Telecommunications giant AT&T has revealed that customer data has been illegally downloaded by threat actors.
Hackers have downloaded the data from AT&T’s workspace on a third-party cloud platform, the company confirmed in a statement published on July 12.
According to a filing with the US Securities and Exchange Commission (SEC), the company first learned that call logs had been accessed and copied unlawfully on April 19, 2024.
AT&T confirmed that, based on an investigation, the data includes files containing AT&T records of calls and texts of nearly all of AT&T’s cellular customers, customers of mobile virtual network operators (MVNOs) using AT&T’s wireless network, as well as AT&T’s landline customers who interacted with those cellular numbers between May 1, 2022, and October 31, 2022.
The compromised data also includes records from January 2, 2023, for a very small number of customers.
“The breach against AT&T is huge and will certainly worry any customer whose data has been leaked. Customers should exercise extreme caution and be on the lookout for any potential phishing attacks or other types of fraud. With the type of data stolen, SMS phishing could be particularly prevalent,” said Christiaan Beek, Senior Director Threat Analytics, Rapid7.
While the data does not contain the content of calls or texts, records identify the telephone numbers an AT&T or MVNO cellular number interacted with during the periods mentioned.
The company also does not believe any personally identifiable information, such as social security numbers and dates of birth, has been affected. At the time, the company issued a statement saying it did not believe that the data is publicly available. Operations at AT&T have not been affected.

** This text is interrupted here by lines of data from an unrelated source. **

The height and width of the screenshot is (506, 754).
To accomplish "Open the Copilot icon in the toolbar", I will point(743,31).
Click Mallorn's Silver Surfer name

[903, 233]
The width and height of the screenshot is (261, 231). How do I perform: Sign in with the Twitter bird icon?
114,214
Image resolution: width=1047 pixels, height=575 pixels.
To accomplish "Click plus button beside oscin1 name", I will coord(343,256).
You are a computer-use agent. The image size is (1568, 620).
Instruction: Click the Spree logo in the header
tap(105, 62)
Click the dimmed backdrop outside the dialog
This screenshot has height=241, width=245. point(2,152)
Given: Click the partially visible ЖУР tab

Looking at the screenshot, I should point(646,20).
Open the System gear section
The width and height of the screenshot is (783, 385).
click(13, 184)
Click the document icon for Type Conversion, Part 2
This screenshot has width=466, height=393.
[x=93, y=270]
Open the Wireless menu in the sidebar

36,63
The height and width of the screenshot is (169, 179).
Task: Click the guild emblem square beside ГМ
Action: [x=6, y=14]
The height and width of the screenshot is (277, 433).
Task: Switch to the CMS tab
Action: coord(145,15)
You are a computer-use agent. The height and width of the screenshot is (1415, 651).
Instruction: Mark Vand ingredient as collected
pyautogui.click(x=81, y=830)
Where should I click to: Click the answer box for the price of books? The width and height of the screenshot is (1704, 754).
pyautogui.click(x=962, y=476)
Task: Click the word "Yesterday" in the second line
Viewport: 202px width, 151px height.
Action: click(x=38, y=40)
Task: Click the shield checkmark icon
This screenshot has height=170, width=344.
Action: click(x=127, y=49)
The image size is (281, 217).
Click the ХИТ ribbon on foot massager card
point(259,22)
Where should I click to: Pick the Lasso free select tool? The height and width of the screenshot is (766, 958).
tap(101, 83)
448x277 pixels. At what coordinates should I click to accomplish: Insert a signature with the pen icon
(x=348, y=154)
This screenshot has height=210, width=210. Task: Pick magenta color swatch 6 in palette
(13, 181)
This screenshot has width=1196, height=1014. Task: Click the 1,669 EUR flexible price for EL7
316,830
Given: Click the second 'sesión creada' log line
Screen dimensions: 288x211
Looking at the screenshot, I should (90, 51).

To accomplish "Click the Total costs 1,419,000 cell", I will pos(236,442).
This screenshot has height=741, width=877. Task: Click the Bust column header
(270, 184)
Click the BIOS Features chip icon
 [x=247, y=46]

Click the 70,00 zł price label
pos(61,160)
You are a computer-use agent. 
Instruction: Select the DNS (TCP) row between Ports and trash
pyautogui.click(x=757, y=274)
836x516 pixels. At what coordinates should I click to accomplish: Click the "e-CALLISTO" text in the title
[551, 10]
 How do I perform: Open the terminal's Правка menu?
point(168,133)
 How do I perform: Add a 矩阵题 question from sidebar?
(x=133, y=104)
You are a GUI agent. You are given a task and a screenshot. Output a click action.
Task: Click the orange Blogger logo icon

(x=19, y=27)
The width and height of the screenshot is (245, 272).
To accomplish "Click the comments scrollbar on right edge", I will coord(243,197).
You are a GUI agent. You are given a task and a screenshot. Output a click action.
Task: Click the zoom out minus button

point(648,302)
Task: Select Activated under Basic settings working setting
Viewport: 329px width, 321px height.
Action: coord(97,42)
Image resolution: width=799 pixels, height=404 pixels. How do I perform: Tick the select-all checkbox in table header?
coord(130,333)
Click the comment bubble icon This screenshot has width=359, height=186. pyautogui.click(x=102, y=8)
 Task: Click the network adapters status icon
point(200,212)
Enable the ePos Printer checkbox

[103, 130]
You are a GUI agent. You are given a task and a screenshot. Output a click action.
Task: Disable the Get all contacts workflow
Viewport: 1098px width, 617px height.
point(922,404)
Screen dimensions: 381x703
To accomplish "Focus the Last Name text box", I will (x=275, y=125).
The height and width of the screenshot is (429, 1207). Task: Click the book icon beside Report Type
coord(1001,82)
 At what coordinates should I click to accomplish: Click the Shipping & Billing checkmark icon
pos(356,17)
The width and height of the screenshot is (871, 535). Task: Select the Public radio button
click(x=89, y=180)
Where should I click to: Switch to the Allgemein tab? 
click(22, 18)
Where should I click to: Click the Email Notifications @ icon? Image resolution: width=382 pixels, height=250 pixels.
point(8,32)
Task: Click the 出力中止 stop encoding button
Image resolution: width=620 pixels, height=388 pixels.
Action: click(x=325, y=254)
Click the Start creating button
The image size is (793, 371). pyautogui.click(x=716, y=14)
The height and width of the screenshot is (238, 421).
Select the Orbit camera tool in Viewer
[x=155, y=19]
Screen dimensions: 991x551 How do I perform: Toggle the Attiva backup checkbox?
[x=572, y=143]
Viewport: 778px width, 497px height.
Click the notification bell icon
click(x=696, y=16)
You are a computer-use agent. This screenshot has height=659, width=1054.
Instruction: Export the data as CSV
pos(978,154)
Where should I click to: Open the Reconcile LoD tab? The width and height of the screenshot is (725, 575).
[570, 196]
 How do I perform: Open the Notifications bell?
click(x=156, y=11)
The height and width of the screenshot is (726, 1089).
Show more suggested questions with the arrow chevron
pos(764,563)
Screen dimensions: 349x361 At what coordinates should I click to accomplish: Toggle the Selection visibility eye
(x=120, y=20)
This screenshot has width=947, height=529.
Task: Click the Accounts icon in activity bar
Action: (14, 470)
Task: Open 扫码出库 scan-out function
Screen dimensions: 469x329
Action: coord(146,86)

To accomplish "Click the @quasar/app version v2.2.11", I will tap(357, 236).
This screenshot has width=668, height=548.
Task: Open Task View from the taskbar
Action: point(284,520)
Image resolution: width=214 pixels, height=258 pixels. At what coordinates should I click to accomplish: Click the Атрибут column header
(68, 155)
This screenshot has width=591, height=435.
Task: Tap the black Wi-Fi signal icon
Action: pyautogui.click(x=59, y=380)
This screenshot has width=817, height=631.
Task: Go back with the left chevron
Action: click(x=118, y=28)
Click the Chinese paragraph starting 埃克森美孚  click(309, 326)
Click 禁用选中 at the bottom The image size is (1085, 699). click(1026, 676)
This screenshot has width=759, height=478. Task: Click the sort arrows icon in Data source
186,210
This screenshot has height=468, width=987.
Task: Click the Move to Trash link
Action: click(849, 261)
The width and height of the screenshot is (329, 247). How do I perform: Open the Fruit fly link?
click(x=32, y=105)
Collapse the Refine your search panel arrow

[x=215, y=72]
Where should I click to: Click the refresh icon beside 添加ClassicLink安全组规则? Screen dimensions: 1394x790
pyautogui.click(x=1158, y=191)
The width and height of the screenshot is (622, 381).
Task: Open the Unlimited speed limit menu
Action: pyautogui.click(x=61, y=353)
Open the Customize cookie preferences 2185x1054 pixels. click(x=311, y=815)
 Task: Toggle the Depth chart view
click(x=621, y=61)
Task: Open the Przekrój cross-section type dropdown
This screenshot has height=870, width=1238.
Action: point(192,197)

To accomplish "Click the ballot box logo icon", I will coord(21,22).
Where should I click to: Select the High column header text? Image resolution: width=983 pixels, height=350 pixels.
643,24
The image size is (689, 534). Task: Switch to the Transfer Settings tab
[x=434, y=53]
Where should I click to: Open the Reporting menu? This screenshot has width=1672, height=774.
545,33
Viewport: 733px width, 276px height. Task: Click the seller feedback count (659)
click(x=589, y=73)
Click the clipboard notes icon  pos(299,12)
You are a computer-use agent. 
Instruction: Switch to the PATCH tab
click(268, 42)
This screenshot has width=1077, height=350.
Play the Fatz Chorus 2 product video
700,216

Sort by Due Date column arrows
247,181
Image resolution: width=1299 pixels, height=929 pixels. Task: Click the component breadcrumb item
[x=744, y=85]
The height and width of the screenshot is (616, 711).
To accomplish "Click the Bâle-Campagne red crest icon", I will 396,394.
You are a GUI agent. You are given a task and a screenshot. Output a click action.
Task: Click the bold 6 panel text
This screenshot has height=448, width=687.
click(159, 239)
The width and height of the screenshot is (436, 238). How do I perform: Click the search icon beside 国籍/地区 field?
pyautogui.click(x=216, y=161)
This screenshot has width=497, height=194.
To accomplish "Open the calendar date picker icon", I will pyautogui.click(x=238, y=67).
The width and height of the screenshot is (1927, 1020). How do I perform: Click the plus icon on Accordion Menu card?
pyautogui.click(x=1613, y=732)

In the SEC filing, AT&T said it has taken additional cybersecurity measures in response to this incident, including closing off the point of unlawful access. AT&T will notify current and former impacted customers.
This latest AT&T data breach is not related to an earlier incident which saw 73 million customer and former customer records advertised on a dark web marketplace in April.
Snowflake At the Source of the AT&T Breach
Reports suggest that the third-party cloud provider affected was Snowflake.
Elliott Wilkes, CTO of Advanced Cyber Defence Systems (ACDS), commented: “This breach appears to be the result of an attacker exfiltrating AT&T data stored in a Snowflake account, adding over 100 million affected customers to an already staggering volume of data leaked from Snowflake accounts. It is possible that the Snowflake attack might end up as one of the largest data breaches to date.”
Data warehousing platform Snowflake has been at the center of a spate of data thefts affecting its users.
This includes Ticketmaster, which confirmed unauthorized activity within a third-party cloud database environment containing company data earlier in June 2024.
To date, over 160 organizations using snowflake have been notified that they have potentially been exposed.
In Mandiant’s analysis of the Snowflake incident, it identified financially motivated threat actor, named UNC5537, as advertising stolen data for sale on cybercrime forums from some victims.
Mandiant researchers said that UNC5537 is “systematically” compromising Snowflake customer instances using stolen customer credentials.
In June, Jake Williams, former US National Security Agency (NSA) hacker and Faculty member at IANS Research, urged organizations to build an inventory of any data they have in Snowflake. They should also be aggressively rotating/invalidating authentication material, including API keys and access tokens, that may have found its way into a Snowflake instance, especially ones managed by a third party.
Williams further advised that whether your business is a Snowflake customer or not, vendor management teams need to be reaching out to service providers to make sure they are aware of this issue.
“Ask if your data is in one of their Snowflake instances. Also ask whether they can affirmatively state that any of your data shared with other parties is not in a Snowflake instance,” he said.
MFA in the Spotlight
A lack of multi-factor authentication (MFA) was not enabled in many Snowflake incidents, meaning successful authentication only required a valid username and password.
“Software vendors, cloud and infrastructure providers, technology companies and the like need to urgently enforce MFA by default,” Wikes said. “This must not be a premium feature with added cost but standard security, table stakes for putting your products on the market.”
In an update in June, Brad Jones, CISO at Snowflake, said that the company is developing a plan to require its customers to implement advanced security controls, MFA or network policies.